* **Activity**:
Retype exactly the lines that run from the start of the data to the line holding "Click the copy documents", including both, and only those.
------ Extracted data ------
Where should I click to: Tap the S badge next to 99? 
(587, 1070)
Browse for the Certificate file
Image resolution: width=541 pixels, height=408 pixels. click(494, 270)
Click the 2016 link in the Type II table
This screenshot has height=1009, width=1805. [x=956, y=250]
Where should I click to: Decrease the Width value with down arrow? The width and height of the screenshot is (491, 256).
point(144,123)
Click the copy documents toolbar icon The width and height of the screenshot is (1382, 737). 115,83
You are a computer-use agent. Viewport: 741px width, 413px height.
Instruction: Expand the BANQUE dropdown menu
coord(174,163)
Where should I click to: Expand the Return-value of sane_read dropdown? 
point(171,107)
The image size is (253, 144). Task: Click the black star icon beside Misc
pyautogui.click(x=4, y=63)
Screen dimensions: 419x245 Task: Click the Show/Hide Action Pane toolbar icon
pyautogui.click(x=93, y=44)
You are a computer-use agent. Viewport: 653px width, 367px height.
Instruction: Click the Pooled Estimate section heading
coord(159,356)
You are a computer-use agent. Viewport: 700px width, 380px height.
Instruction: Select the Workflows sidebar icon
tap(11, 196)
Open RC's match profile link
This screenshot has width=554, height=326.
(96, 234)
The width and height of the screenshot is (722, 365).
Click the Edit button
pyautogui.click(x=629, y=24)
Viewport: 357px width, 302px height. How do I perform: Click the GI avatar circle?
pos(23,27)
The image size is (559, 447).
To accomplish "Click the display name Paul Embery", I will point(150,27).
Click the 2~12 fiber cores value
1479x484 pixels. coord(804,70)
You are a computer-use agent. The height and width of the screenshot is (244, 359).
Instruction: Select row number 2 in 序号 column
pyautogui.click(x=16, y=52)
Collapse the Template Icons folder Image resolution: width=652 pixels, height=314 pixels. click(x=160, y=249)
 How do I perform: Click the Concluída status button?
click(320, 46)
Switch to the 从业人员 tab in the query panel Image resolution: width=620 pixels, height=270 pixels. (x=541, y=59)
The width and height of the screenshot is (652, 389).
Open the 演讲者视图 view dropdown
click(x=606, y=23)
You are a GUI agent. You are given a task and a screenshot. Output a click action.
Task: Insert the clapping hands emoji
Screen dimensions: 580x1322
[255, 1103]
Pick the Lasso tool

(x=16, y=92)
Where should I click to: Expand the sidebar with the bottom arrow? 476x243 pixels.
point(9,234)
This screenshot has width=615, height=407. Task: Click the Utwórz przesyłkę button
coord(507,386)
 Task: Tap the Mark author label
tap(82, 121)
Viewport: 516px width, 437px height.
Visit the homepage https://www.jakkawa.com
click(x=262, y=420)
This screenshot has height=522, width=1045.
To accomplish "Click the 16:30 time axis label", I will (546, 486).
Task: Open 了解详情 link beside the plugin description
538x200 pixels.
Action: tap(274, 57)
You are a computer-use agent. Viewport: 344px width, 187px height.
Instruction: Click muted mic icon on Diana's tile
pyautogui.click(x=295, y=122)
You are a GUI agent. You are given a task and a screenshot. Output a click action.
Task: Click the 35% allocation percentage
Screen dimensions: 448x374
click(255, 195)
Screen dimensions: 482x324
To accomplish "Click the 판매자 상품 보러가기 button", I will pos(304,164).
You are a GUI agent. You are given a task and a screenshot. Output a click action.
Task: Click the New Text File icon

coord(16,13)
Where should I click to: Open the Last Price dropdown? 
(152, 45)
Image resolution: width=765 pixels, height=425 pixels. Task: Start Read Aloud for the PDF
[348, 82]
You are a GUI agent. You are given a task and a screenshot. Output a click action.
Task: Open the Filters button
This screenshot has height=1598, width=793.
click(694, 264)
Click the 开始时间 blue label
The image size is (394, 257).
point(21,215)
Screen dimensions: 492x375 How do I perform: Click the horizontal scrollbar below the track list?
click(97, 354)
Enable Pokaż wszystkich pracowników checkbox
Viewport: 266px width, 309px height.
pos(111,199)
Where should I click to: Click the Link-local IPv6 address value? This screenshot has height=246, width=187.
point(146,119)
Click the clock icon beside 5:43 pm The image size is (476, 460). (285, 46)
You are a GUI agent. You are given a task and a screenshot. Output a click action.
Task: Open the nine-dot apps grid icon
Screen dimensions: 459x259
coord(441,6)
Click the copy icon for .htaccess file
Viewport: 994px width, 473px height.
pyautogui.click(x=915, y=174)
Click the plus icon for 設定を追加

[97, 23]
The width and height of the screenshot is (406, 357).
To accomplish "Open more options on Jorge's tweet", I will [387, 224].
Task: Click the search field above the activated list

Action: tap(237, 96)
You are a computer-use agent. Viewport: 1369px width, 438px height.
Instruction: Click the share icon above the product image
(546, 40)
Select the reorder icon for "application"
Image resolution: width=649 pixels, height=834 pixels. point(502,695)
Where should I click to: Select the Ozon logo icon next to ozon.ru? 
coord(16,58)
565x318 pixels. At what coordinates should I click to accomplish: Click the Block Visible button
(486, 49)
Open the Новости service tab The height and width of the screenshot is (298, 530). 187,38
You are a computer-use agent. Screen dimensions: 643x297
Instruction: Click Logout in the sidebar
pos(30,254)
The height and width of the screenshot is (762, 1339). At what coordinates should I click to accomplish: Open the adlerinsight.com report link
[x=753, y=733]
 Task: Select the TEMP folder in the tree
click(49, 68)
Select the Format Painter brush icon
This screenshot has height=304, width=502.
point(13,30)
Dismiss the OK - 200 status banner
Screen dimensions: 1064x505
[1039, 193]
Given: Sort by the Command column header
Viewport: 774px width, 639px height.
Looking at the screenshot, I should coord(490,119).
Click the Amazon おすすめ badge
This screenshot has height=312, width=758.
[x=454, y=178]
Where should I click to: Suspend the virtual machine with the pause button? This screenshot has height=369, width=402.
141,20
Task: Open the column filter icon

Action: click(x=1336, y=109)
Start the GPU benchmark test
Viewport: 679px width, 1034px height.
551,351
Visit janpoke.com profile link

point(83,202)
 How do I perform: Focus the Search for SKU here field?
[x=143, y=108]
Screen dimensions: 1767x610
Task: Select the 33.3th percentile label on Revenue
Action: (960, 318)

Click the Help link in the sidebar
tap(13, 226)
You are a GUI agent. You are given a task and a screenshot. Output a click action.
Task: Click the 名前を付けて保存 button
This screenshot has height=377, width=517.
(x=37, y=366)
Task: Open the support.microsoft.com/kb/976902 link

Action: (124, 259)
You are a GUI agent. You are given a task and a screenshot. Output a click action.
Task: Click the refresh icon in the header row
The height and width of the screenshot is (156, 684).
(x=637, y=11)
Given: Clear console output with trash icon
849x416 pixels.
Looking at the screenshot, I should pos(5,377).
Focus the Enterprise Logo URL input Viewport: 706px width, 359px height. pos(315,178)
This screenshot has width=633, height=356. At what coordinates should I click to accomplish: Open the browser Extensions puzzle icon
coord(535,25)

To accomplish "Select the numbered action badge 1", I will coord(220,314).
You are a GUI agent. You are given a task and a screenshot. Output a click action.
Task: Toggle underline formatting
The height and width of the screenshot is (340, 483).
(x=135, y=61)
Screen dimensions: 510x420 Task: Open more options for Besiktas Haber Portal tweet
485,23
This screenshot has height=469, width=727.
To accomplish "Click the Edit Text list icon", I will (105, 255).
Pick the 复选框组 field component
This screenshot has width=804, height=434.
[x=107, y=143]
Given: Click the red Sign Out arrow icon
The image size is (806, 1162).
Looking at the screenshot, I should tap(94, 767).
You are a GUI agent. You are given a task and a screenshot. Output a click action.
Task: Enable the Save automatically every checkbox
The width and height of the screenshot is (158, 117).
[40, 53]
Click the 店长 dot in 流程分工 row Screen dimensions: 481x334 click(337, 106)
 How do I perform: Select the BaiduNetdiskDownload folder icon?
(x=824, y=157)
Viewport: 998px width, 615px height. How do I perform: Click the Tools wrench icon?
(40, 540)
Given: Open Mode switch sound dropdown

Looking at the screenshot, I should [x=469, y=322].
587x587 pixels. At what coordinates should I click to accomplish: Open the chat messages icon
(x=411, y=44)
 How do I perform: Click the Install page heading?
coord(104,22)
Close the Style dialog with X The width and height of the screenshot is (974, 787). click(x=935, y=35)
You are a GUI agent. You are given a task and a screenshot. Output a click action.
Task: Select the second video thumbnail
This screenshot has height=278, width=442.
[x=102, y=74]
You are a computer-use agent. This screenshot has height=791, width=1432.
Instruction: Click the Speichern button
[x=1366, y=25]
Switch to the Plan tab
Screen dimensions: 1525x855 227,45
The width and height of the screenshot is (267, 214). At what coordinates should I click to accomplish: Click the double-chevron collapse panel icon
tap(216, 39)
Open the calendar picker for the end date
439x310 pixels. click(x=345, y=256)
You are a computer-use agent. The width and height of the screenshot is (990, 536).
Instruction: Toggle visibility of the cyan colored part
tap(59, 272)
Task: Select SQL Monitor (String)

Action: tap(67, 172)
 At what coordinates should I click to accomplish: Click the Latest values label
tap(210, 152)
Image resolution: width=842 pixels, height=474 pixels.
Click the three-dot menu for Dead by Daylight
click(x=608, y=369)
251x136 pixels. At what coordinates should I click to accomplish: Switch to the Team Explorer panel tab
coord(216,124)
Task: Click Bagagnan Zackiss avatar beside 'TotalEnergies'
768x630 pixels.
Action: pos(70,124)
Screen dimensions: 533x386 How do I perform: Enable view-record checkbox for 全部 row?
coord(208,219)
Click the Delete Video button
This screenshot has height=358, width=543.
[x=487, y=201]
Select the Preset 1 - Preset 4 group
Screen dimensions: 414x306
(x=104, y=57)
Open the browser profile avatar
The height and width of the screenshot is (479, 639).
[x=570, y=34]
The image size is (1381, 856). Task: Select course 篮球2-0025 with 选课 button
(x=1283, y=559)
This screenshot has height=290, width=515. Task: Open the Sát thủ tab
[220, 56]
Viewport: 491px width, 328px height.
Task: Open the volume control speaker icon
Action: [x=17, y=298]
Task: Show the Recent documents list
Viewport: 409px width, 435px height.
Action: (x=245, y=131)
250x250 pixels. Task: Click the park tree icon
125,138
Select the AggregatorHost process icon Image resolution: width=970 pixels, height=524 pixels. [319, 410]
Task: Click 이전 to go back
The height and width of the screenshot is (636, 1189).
------
* **Exercise solution**:
Where should I click to: Tap the S badge next to 99? 
(587, 1070)
Browse for the Certificate file
Image resolution: width=541 pixels, height=408 pixels. click(494, 270)
Click the 2016 link in the Type II table
This screenshot has height=1009, width=1805. [x=956, y=250]
Where should I click to: Decrease the Width value with down arrow? The width and height of the screenshot is (491, 256).
point(144,123)
Click the copy documents toolbar icon The width and height of the screenshot is (1382, 737). 115,83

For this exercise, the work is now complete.